#### To be done
Rewrite the items from the line with "will click(63, 47)." up to and including the line with "tap(613, 53)" as a two-column CSV with the headers instruction and action, one row per item. Put each item's text and its answer in a single quoted field, with line breaks replaced by spaces.

#### Record set
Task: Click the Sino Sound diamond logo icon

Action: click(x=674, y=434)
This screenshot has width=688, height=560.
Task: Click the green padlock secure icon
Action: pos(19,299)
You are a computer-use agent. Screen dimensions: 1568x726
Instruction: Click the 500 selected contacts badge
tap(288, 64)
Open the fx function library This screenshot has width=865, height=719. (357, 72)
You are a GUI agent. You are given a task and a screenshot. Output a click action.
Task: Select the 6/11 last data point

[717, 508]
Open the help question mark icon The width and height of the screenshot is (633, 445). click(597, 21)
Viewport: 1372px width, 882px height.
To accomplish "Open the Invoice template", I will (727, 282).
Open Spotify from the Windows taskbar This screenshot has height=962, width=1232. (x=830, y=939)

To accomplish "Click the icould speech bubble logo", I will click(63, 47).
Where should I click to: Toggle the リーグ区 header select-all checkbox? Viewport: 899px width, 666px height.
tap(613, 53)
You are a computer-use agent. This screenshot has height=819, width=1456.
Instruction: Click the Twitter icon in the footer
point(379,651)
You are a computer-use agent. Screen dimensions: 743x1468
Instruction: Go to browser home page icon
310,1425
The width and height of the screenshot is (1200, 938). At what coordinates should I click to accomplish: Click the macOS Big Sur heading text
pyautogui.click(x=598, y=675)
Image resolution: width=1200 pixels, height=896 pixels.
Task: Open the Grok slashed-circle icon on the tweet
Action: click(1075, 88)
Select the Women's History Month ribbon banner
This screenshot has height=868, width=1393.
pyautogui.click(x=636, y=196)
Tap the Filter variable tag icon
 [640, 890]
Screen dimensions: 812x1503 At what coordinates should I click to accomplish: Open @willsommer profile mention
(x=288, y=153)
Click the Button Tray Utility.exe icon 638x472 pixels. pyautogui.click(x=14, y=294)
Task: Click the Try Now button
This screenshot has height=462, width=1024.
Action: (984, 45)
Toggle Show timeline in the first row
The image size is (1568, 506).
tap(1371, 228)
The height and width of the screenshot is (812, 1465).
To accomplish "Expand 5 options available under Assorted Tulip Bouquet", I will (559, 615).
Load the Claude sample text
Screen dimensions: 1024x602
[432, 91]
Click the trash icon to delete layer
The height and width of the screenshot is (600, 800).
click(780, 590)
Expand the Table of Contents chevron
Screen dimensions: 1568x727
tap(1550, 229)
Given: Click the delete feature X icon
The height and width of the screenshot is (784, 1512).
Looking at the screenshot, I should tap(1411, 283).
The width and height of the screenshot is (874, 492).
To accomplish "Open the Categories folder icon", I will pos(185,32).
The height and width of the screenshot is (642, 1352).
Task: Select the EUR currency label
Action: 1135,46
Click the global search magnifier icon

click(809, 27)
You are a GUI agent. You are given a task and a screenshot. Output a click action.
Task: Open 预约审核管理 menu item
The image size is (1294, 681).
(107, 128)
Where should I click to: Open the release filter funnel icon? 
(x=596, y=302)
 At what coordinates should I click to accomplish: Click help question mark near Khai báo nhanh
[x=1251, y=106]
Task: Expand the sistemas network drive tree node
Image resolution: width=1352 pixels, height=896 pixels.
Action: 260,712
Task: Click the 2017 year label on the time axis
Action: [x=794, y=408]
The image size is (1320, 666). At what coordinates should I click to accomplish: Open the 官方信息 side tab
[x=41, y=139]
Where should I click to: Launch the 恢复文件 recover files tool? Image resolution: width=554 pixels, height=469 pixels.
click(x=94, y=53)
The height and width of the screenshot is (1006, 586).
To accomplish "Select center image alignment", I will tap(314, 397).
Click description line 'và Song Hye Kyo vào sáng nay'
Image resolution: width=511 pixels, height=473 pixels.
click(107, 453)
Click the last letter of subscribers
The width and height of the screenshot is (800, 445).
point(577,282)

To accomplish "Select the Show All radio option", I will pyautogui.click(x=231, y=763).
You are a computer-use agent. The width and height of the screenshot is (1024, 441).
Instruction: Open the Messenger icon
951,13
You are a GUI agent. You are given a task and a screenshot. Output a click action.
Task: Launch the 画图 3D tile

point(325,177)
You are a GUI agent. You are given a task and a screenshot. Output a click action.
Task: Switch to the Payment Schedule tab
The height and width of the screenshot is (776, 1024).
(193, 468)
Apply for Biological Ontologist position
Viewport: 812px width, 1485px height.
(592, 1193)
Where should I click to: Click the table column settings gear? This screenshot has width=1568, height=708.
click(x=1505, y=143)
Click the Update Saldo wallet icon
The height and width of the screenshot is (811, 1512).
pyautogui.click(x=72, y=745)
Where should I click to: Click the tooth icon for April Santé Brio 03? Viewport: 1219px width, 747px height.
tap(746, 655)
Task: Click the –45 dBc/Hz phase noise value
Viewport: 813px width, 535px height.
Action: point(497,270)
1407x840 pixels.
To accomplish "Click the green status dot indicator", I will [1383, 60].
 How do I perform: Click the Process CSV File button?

#### Solution
instruction,action
"To accomplish ""Click the icould speech bubble logo"",","I will click(63, 47)."
"Where should I click to: Toggle the リーグ区 header select-all checkbox? Viewport: 899px width, 666px height.","tap(613, 53)"